## Dokumenttext
####################
Wir schauen uns dann noch die unmittelbare Umgebung der Fabrik an
und probieren im Café / Verkaufsraum den (kostenlosen) Tee. Die Busse sind inzwischen alle weggefahren und so können wir Tee und jeweils ein Stückchen Gebäck in Ruhe genießen. Da es den Tee auch in den Supermärkten der Insel gibt, wollen wir dort welchen für zu Hause kaufen.
Gegen 11.45 Uhr fahren wir weiter in Richtung Osten auf der kurvigen Küstenstraße (es gibt auch eine Autobahn, die die tiefen Taleinschnitte mit hohen Brücke überquert und somit die Fahrzeit extrem verkürzt). Wir stoppen am Miradouro do Salto da Farinha. Der Aussichtspunkt liegt hoch über dem Meer und der Ausblick ist dementsprechend phänomenal. Man kann einen Wasserfall ganz in Ufernähe sehen, dorthin führt eine kleine Straße, die aber wieder mal so extrem steil ist, dass für Peter ein Abstieg heute nicht in Frage kommt, ich überlege kurz, alleine zu gehen, aber dafür würde der Abstecher dann doch zu lange dauern.
Inzwischen ist es außerdem Zeit fürs Mittagessen, im Reiseführer wird das Restaurant Moagem im Örtchen Salga erwähnt, daher stoppen wir dort. Das Lokal existiert schon seit vielen Jahrzehnten, betrieben allerdings von wechselnden Besitzern. Dies deshalb weil sie, wie so viele Azoreaner zum Teil nach USA, zum Teil nach Kanada auswanderten in der Hoffnung auf bessere wirtschaftliche Verhältnisse, dann aber doch nach einigen Jahren wieder zurückkehrten, weil sie die Heimat vermissten, wieder zu Hause aber feststellten, dass es dort nicht mehr so war, wie in ihrer Erinnerung und sie deshalb nach einigen Jahren wieder in die USA/Kanada gingen. Und so geht das Lokal von Besitzer zu Besitzer, von Auswanderwilligen zu Rückkehrern.
Von außen nicht zu erkennen ist, dass es sich beim Restaurant heute um eine Pizzeria handelt, nicht gerade das, was wir auf den Azoren essen wollen, aber da wir nun mal da sind, gibt es eben Pizza. Die Einrichtung des Restaurants ist typisch azoreanisch, sehr spartanisch, großer Fernseher an der Wand, dort laufen amerikanische Soaps und TV Shows. Außer uns ist noch ein Urlauberpärchen dort, die setzen sich auf die Terrasse, die sich, vermutlich mit schönen Blick auf die Küste, hinter dem Haus befindet. Essen und Getränke müssen sie aber selbst hinaustragen, wir bleiben deshalb drinnen. Zum Essen draußen sitzen und dann auch noch mit Blick auf die Landschaft und nicht auf die Straße ist nichts, was die Azoreaner tun würden, die Restaurantterrassen, die es heute auf den Azoren gibt, wurden erst und nur für die Touristen gebaut. Wir teilen uns eine mittelgroße Pizza, dazu ein Wasser und eine Cola (EUR 10,50).
####################
## Auflistung
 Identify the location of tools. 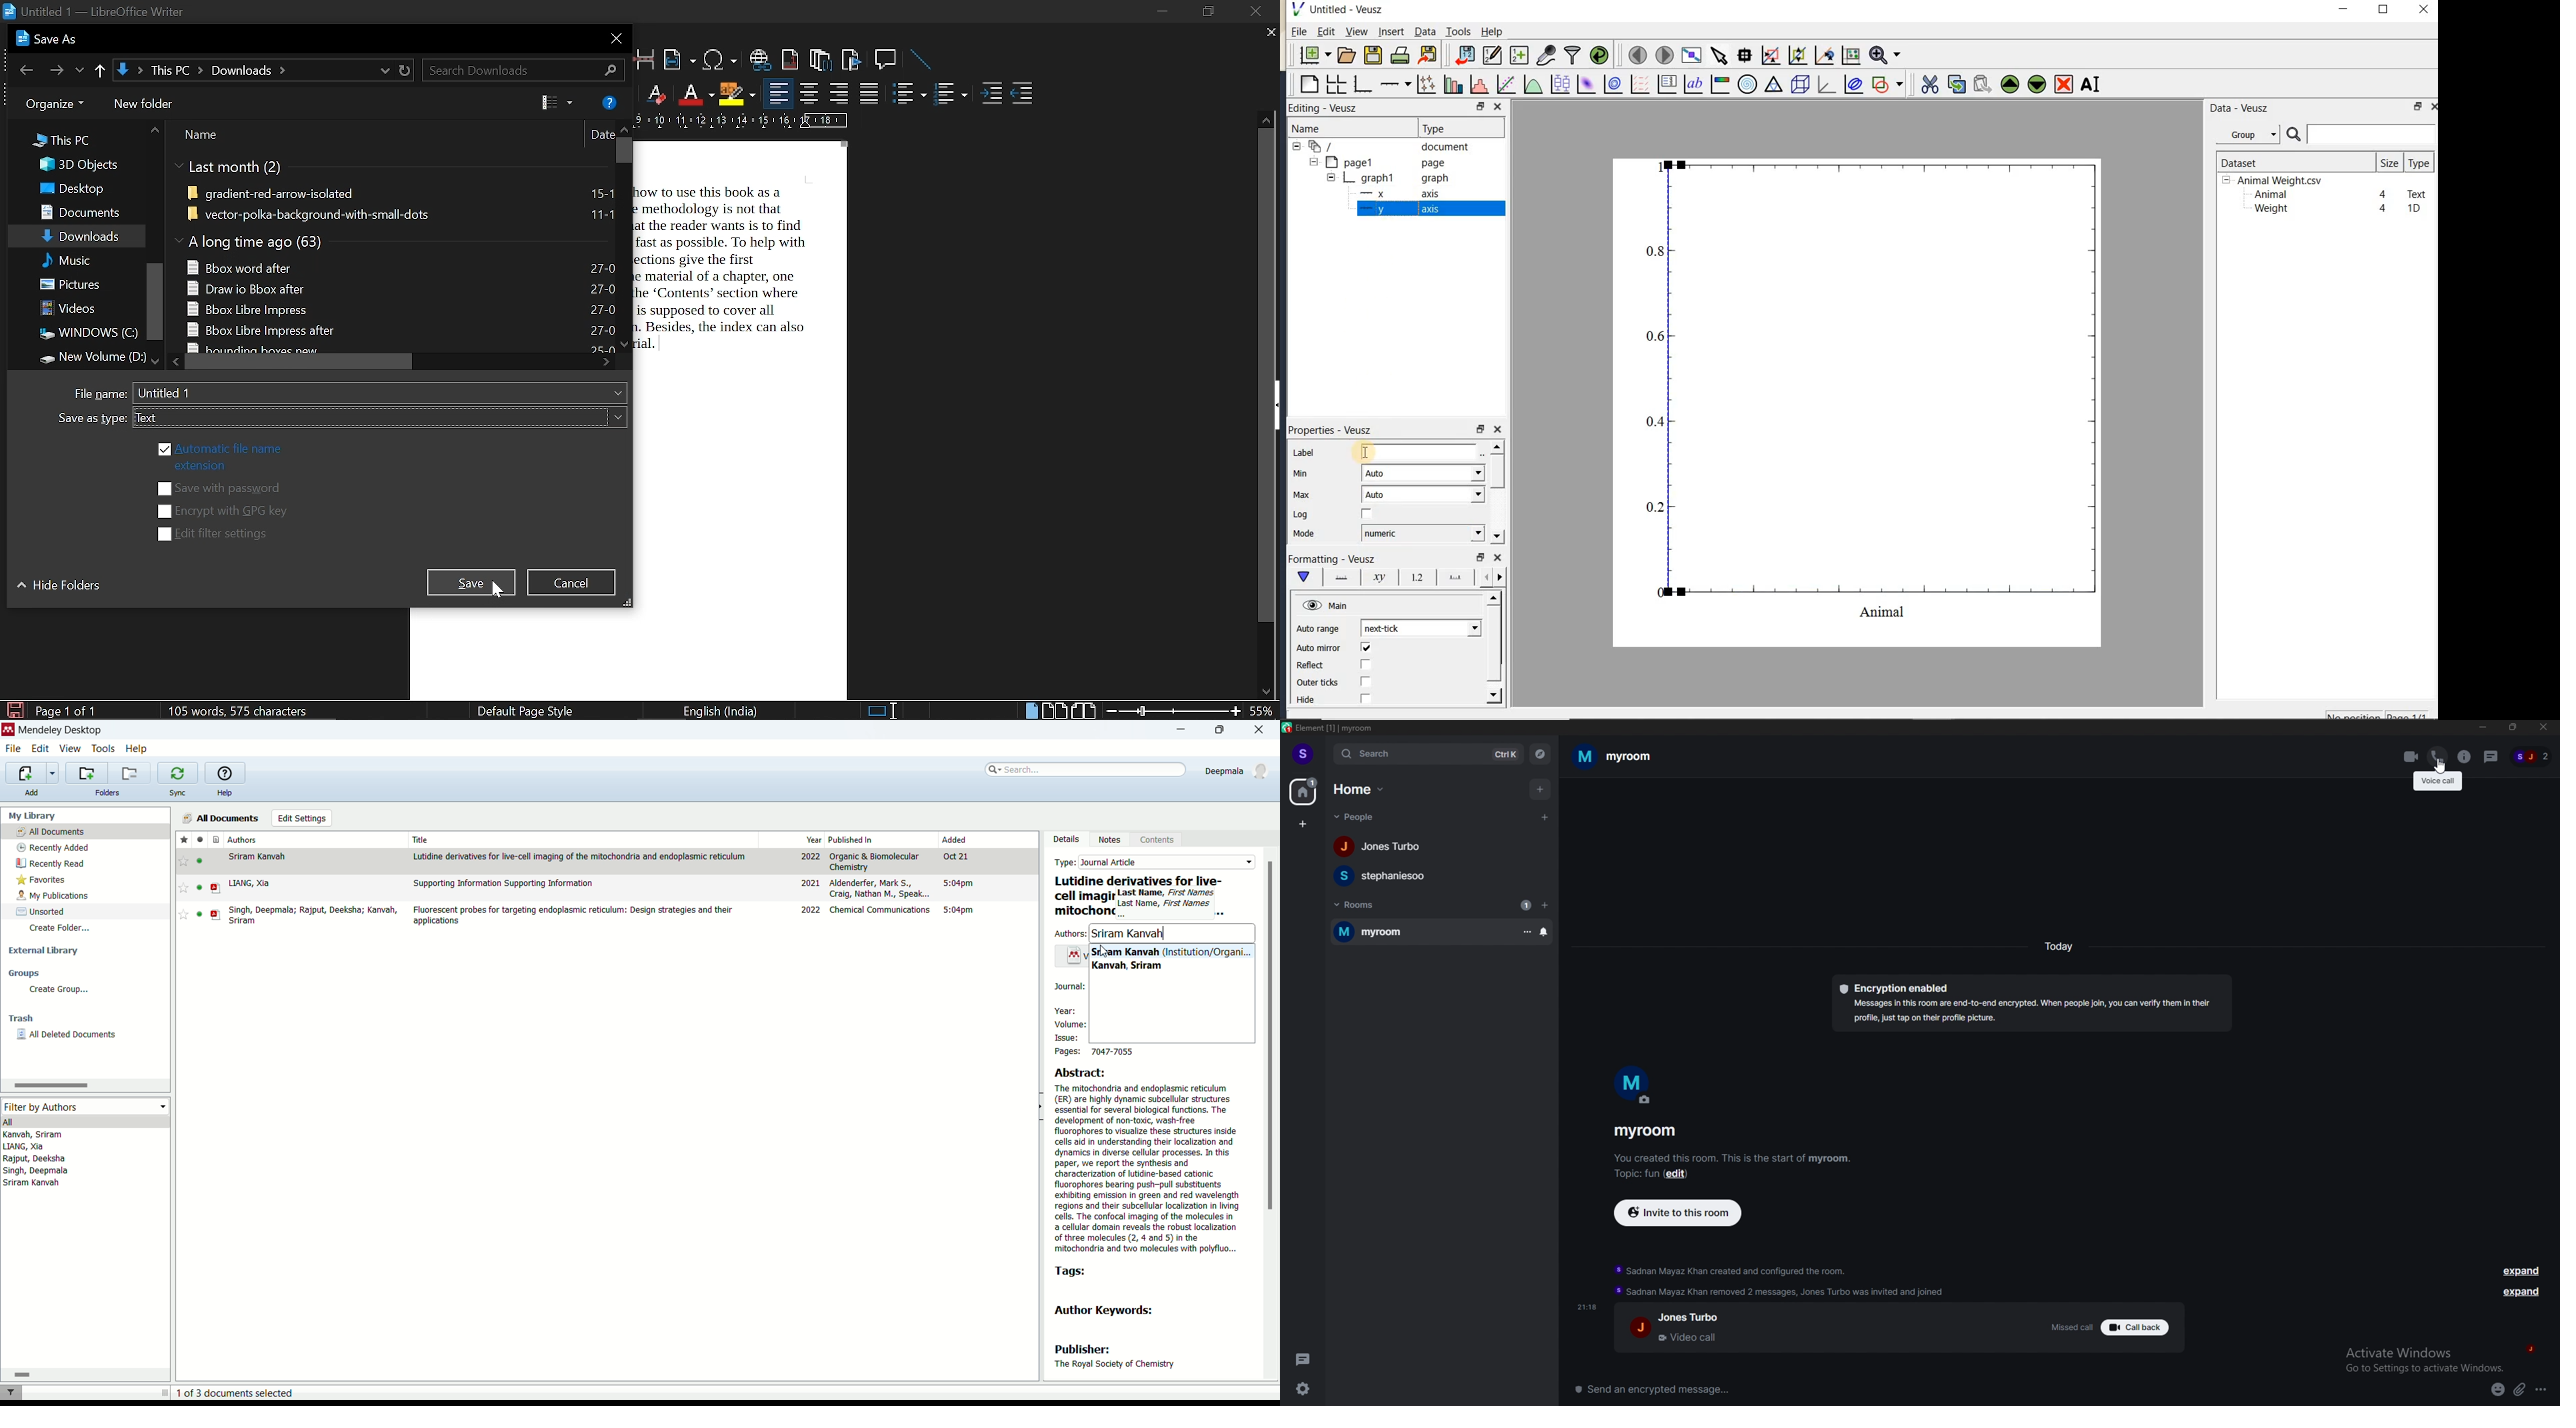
####################
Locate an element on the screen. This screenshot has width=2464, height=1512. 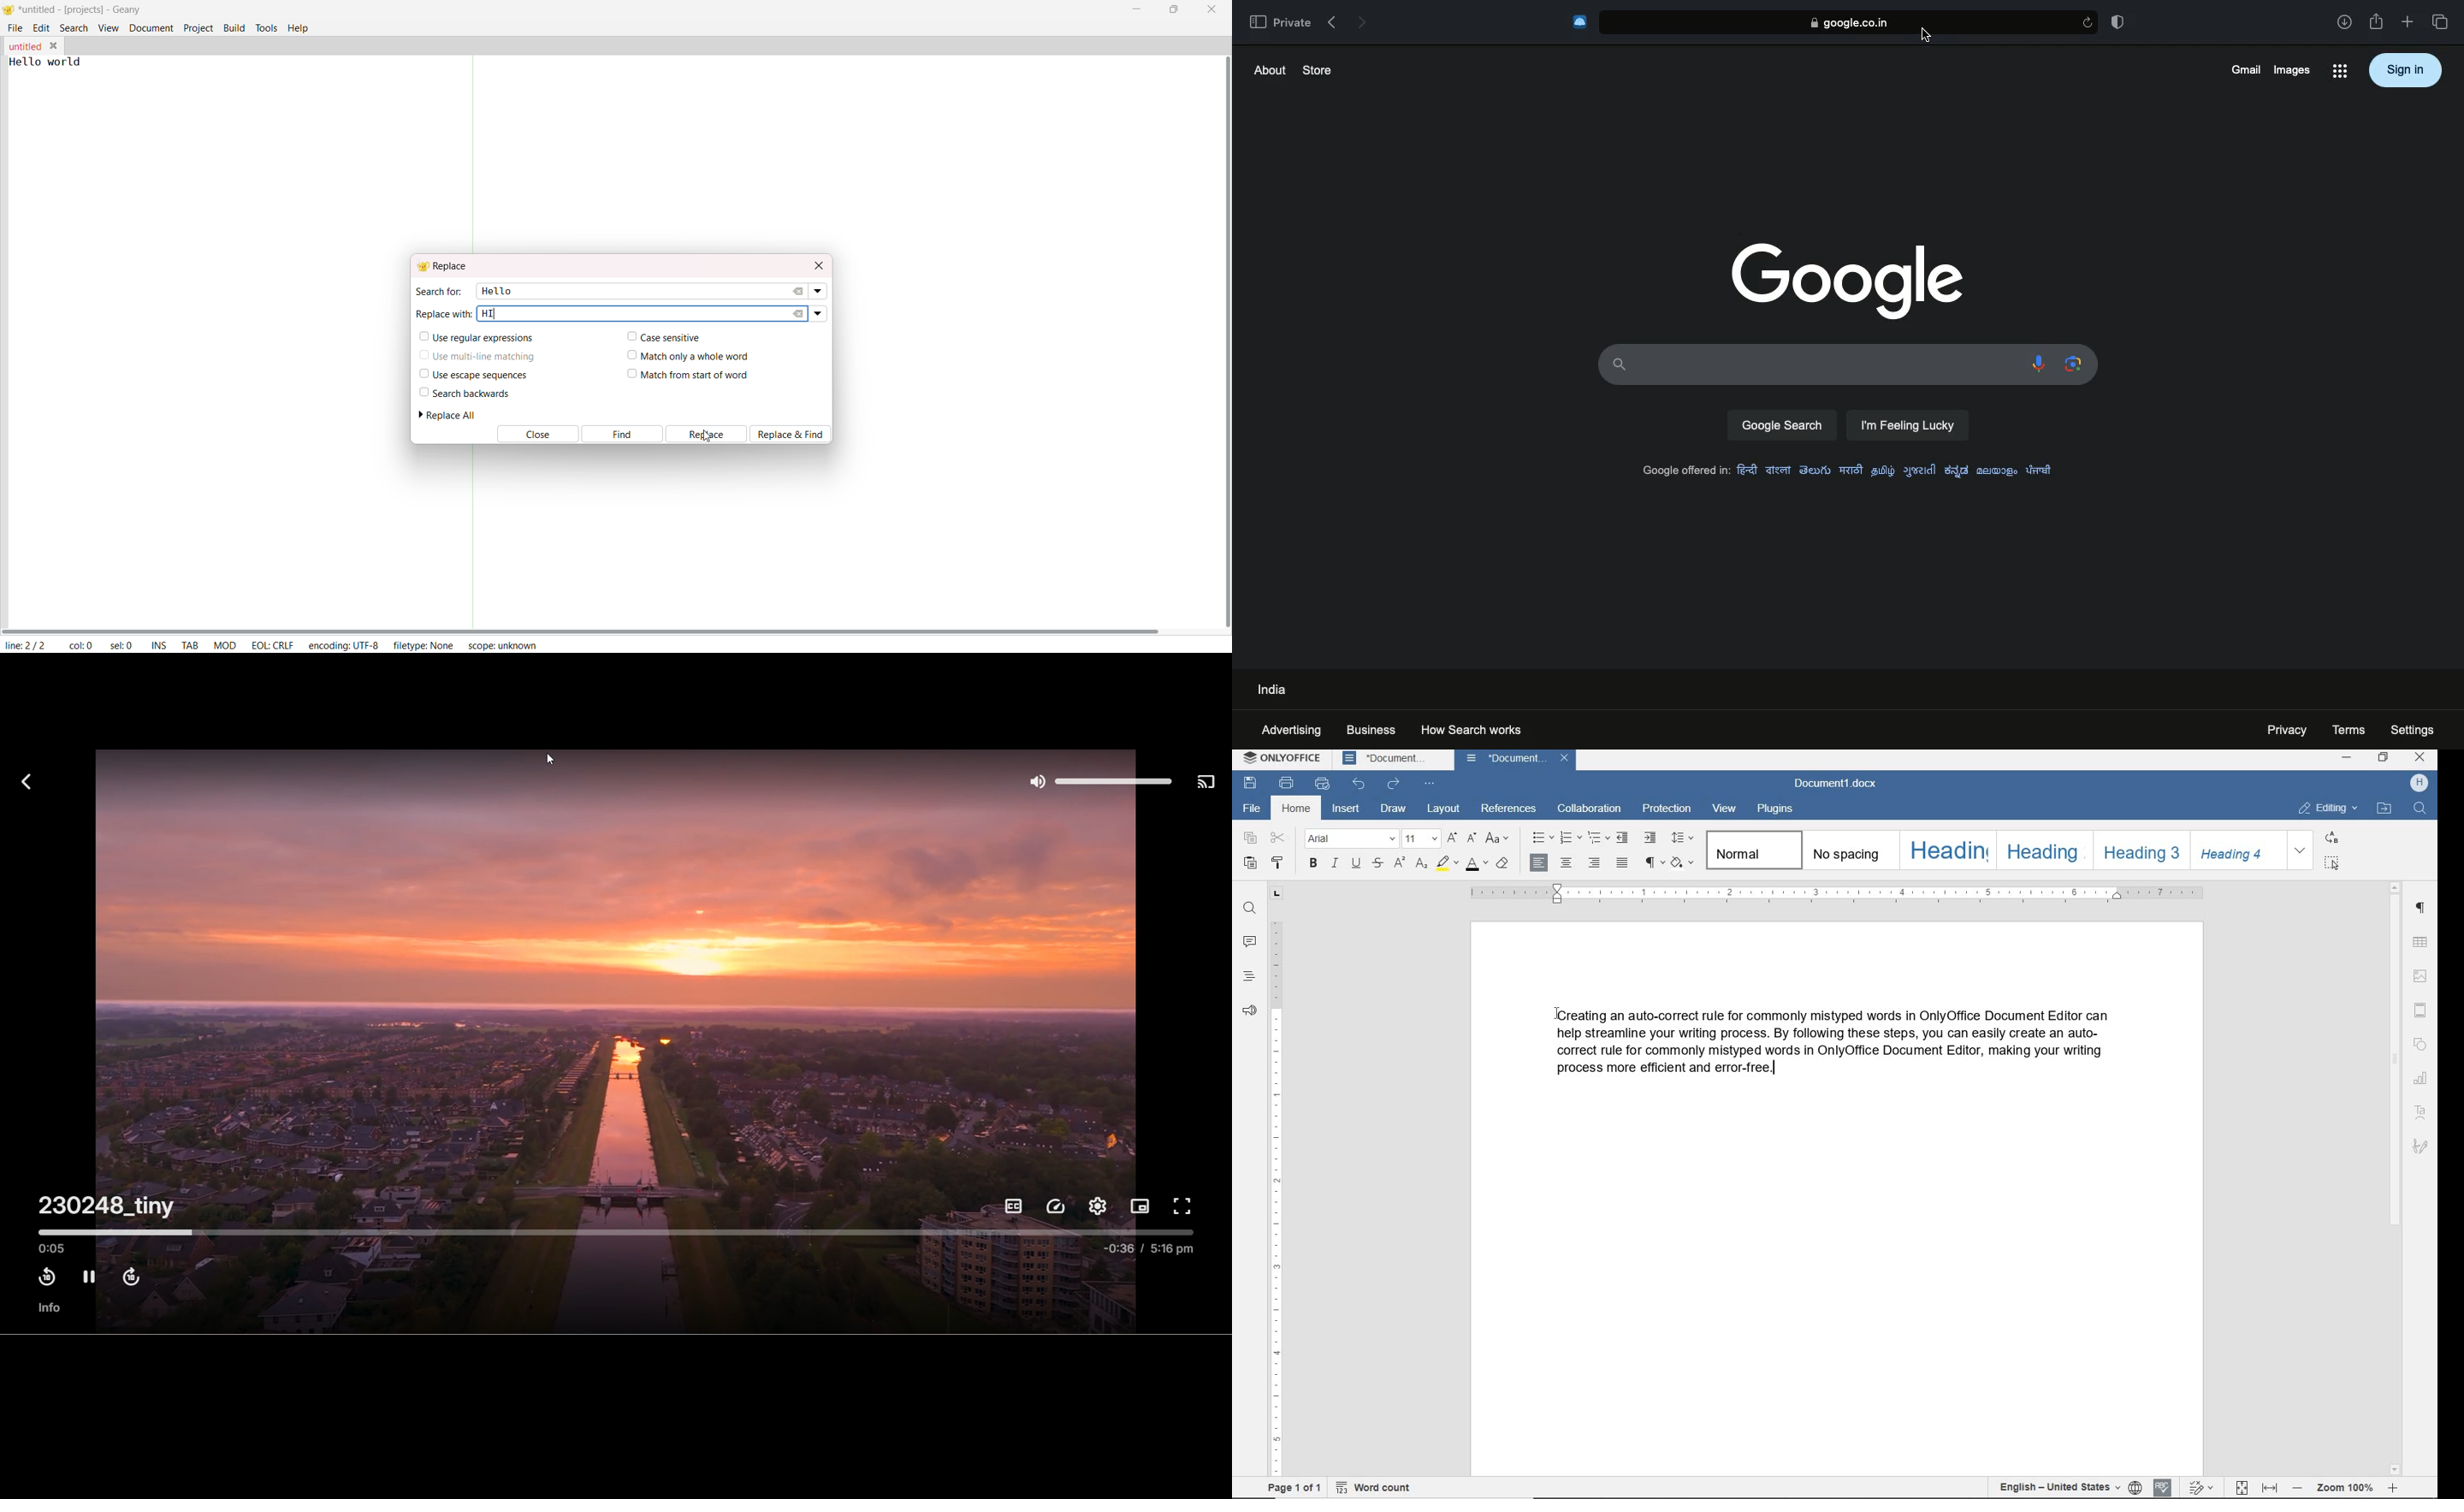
####################
## Ziel
Was steht dazu im Dokumenttext?
1. In welchem Ort liegt das Restaurant Moagem?
2. Was läuft auf dem großen Fernseher an der Wand des Restaurants?
3. Wie viel kosteten die mittelgroße Pizza, das Wasser und die Cola zusammen?
Die Einträge stehen in keinem Zusammenhang mit dem Dokumenttext.

## Schriftliche Antwort
1. In Salga.
2. Amerikanische Soaps und TV Shows.
3. EUR 10,50.